Off Matt Hancock went, brimming with rather more energy then than he has today, trying to succeed in his two big goals. But while the epidemic arrived, and with it a tragic number of deaths, it didn’t behave as expected. Remember the great ventilator race? As many ventilators as our good British companies could make, the Government would buy! Dyson, Rolls Royce and dozens of less glamorous and probably more relevant factories started frantically “re-tooling” for what the Prime Minister grimly dubbed “Operation Last Gasp”.
Turns out, they weren’t needed. Not only did the advertised wave of Covid patients never arrive in the promised number, it became clear that ventilation wasn’t the universally effective treatment everyone had thought. Reports emerged from New York that 88% of patients put on ventilators were dying; for many patients it turned out to be better to simply lie them on their front without ventilation. So the official number of extra ventilators the Government needed dwindled from 30,000, to 18,000, to 12,000 and then, quietly, to zero. James Dyson was sent back to his vacuum cleaners.
As for all those additional hospital beds that the situation in Italy implied we would need — the virus once again had other plans. In a huge Government-led effort, routine procedures were suspended, people were urged to avoid hospital, and existing patients were cleared out of wards. The Nightingale Hospital in East London was opened on time with its 4,000 additional beds, and thousands of further additional beds were created around the country in other Nightingale facilities.
From this unprecedented effort close to zero beds were ever used; these hospitals are perhaps the only example in history of a highly expensive and entirely unused government facility escaping any media criticism. As it turned out, the frantic preparing-for-Italy action plan may have only made things worse, as it led to additional avoidable deaths from other untreated conditions and accidentally seeded devastating secondary infections in care homes.
So, first the flu-like pandemic we had been initially well prepared for didn’t happen; then the Italy-style crisis that we subsequently prepared for with impressive speed didn’t happen either.
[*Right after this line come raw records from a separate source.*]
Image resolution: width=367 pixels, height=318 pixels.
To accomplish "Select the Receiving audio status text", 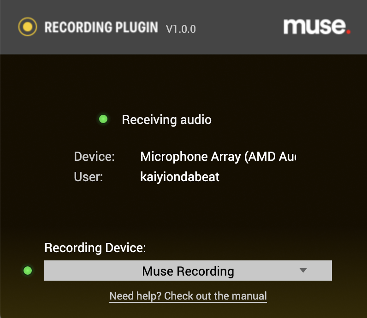I will [x=166, y=120].
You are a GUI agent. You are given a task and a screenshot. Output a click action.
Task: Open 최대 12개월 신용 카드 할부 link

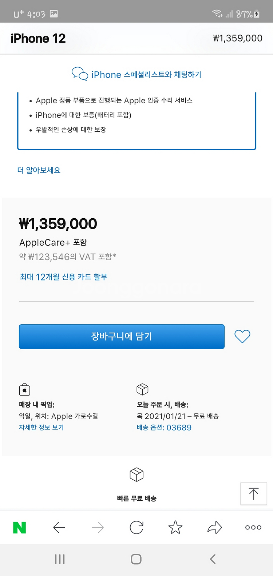pyautogui.click(x=64, y=277)
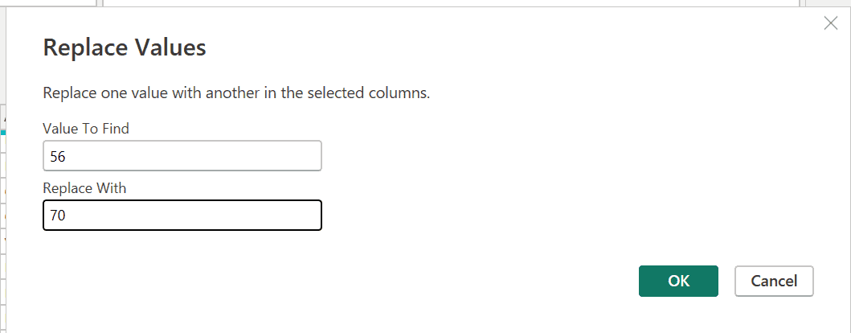Viewport: 851px width, 333px height.
Task: Click the value 70 in the replace box
Action: pos(58,216)
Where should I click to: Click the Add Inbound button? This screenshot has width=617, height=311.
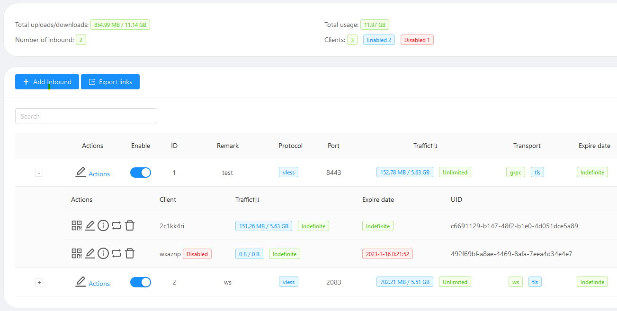47,82
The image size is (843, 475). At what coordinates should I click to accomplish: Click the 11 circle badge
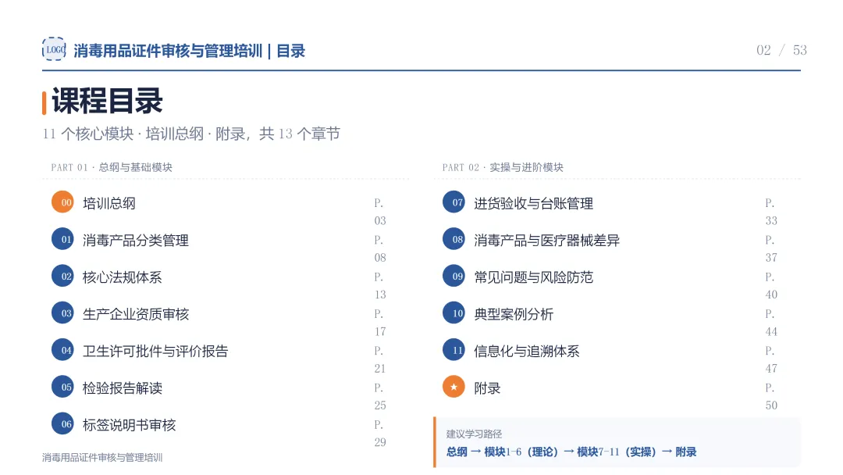click(454, 350)
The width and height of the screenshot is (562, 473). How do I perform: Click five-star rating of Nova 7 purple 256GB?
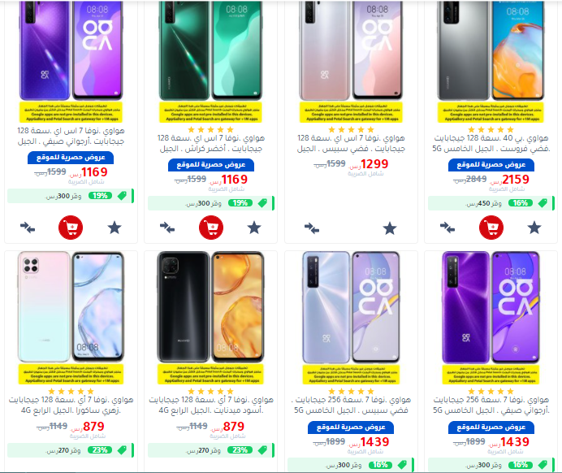pos(491,391)
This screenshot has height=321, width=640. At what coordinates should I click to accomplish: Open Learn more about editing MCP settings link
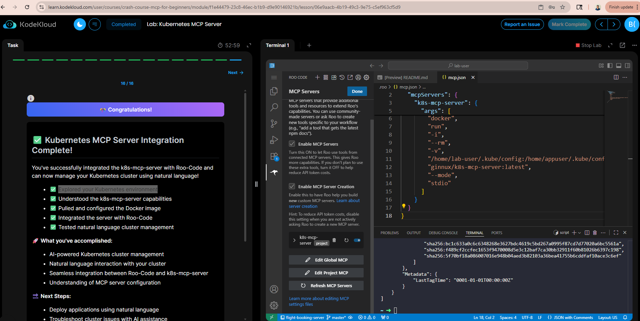[319, 301]
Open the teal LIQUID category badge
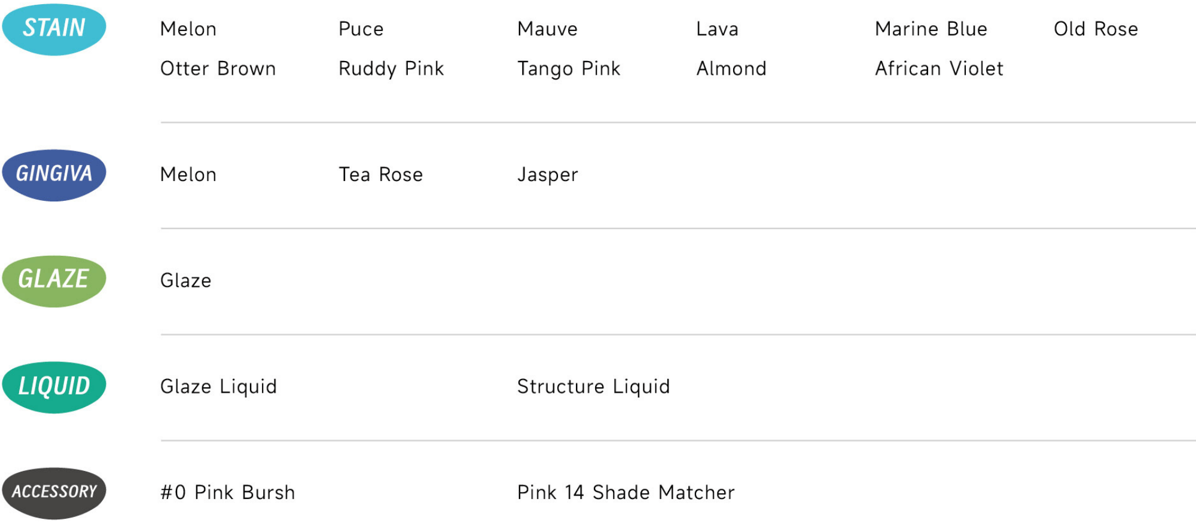Screen dimensions: 1196x523 point(54,387)
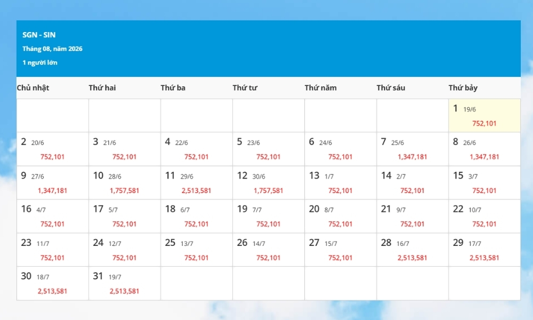
Task: Click the Chủ nhật column header
Action: [33, 88]
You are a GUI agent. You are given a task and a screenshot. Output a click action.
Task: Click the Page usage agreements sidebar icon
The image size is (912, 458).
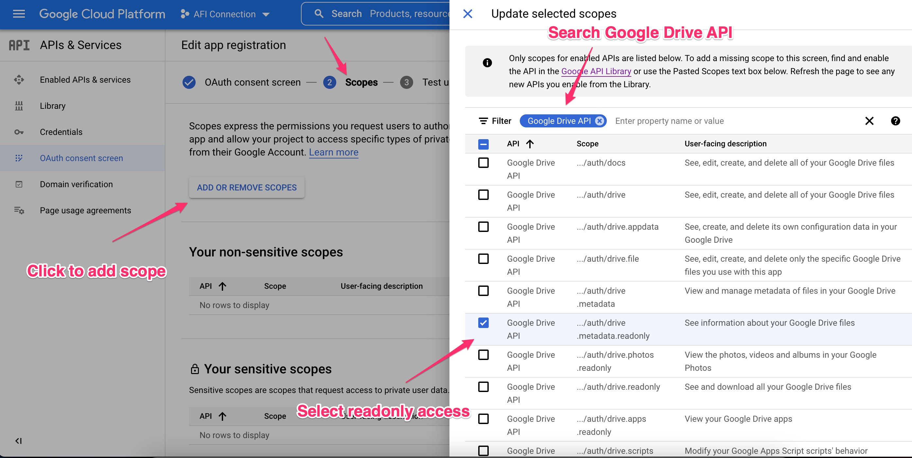[19, 210]
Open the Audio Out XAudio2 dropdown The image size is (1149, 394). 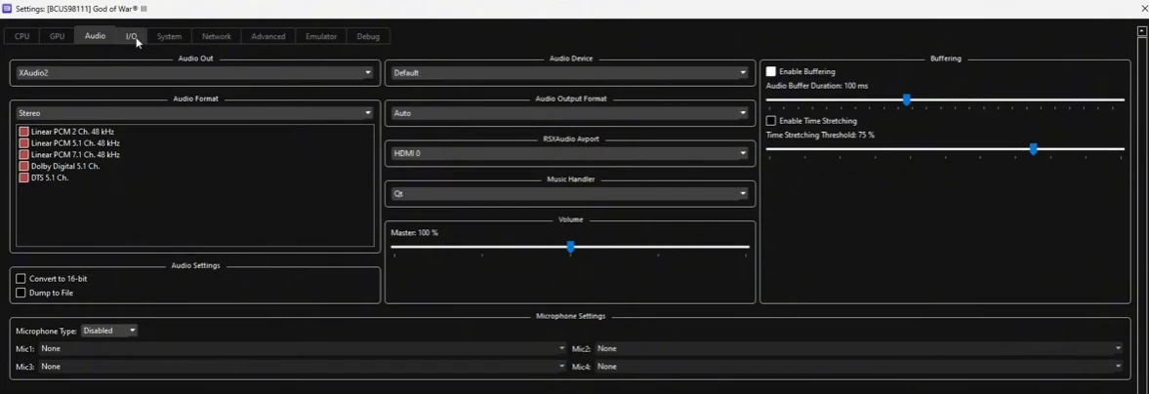[195, 73]
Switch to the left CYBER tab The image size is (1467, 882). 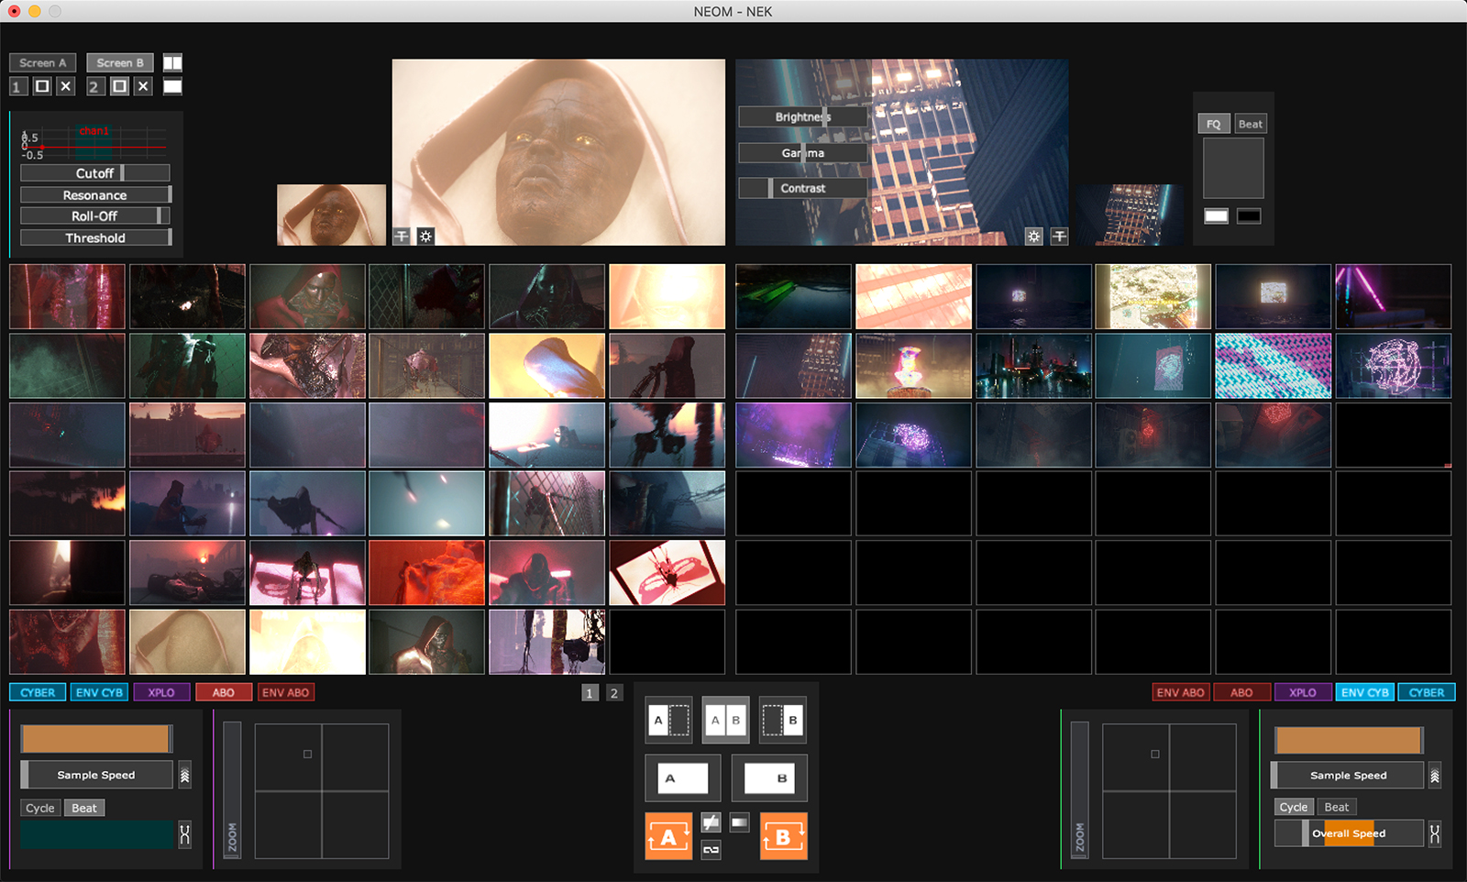click(38, 692)
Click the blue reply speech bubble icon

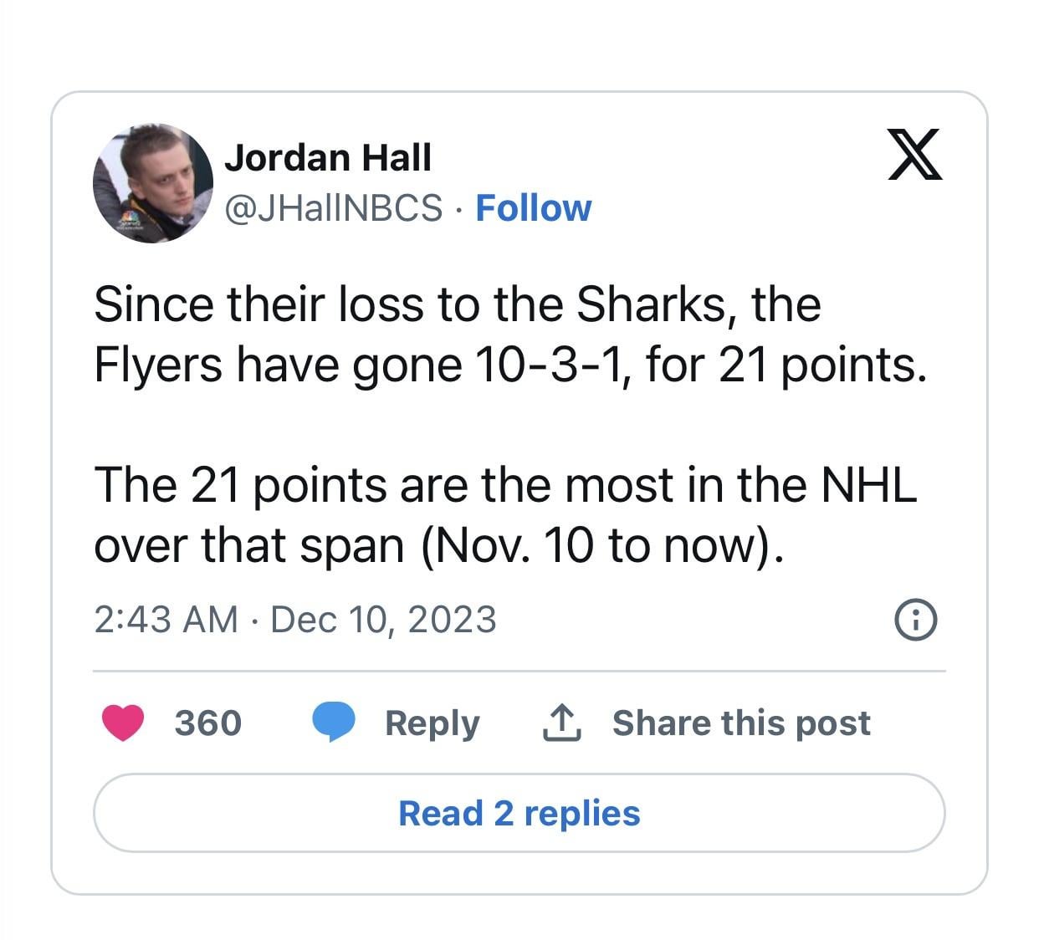[x=334, y=723]
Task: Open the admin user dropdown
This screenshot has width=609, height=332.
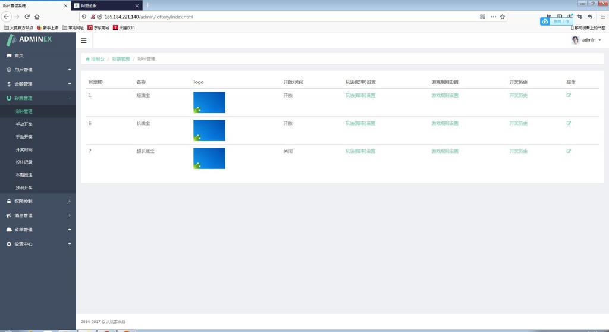Action: 586,40
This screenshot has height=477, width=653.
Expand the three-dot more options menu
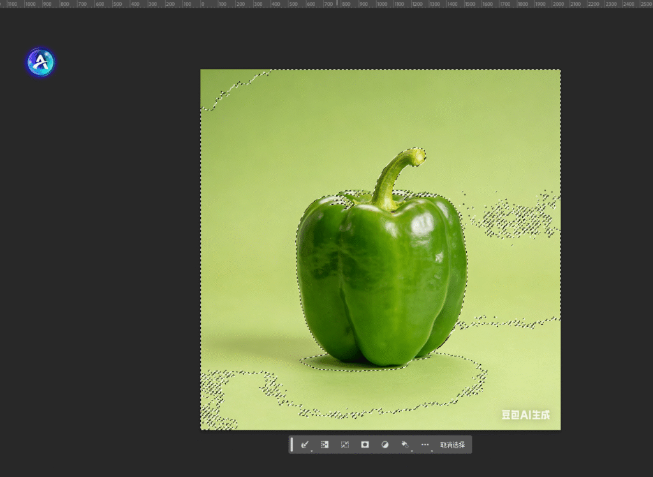pyautogui.click(x=425, y=444)
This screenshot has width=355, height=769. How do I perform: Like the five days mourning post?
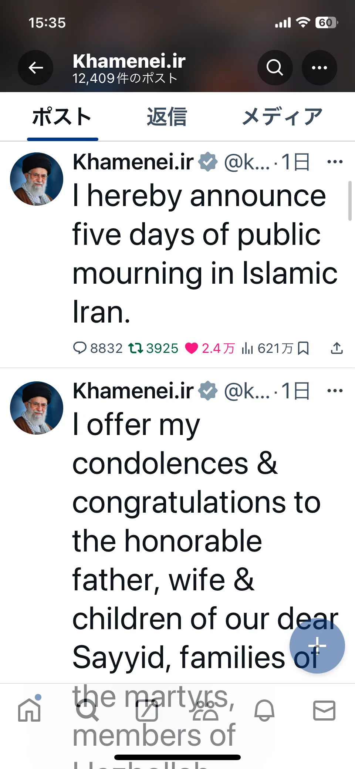(x=210, y=348)
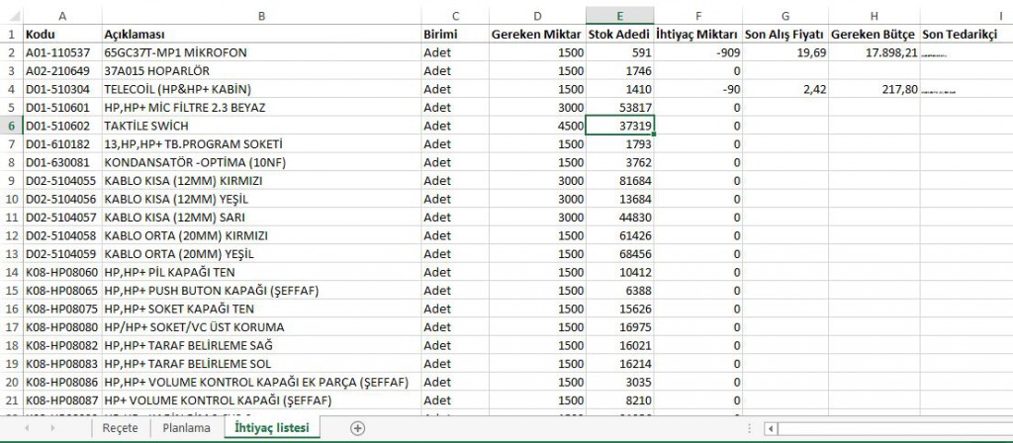Select column B header

tap(260, 16)
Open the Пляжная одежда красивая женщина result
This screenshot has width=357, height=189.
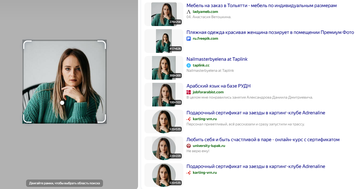[x=270, y=32]
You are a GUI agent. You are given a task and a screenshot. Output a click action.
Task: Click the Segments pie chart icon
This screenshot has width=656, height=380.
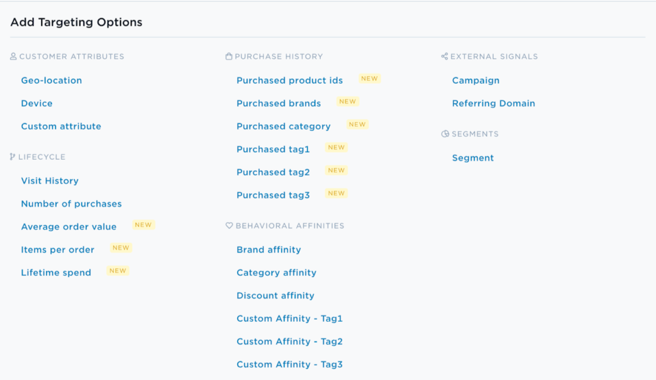445,134
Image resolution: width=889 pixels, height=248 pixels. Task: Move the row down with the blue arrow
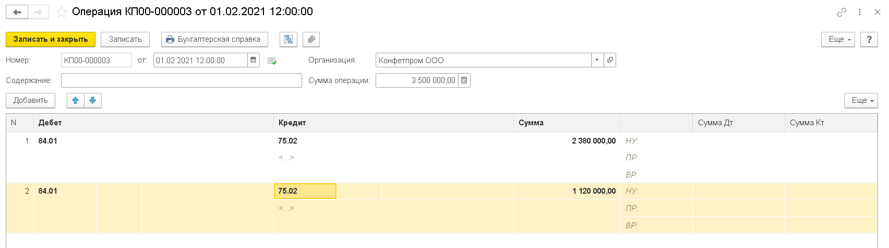click(92, 100)
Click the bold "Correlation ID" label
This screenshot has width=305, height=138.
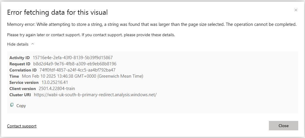point(23,70)
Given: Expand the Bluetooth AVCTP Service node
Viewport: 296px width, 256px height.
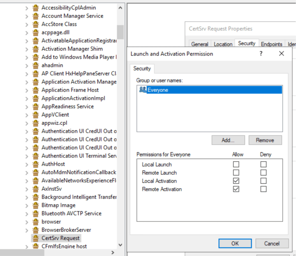Looking at the screenshot, I should (27, 214).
All these well-intentioned government action plans, scrutinised by the political media, ended up struggling to be relevant amid a pandemic that defied prediction.
Now we're all set for “test and trace”, another government initiative that will very likely go down in flames....
Don’t think Florida’s response was incompetent. Making sure nursing homes were disinfected & not used as a dumping ground for potentially infected patients is one of the few political decisions globally that can be shown to have unambiguously succeeded.
Posted by: Martin Adamson | May 29, 2020 at 03:37 PM
Yes, fair point...
Posted by: Mick H | May 29, 2020 at 03:53 PM
If 2 weeks in March would have made no difference, would an earlier warning by China have made a difference? It would have only been a few weeks, as well.
Perhaps it was the influx of people to Wuhan during the New Year festival and then the large number of flights out of Wuhan immediately after that was the killer.
But that would mean that some earlier actions at least could have made a strategic difference.
Posted by: Recruiting Animal | May 29, 2020 at 08:15 PM
Yes, it was containable in those early days, if the Chinese authorities had made the right decisions.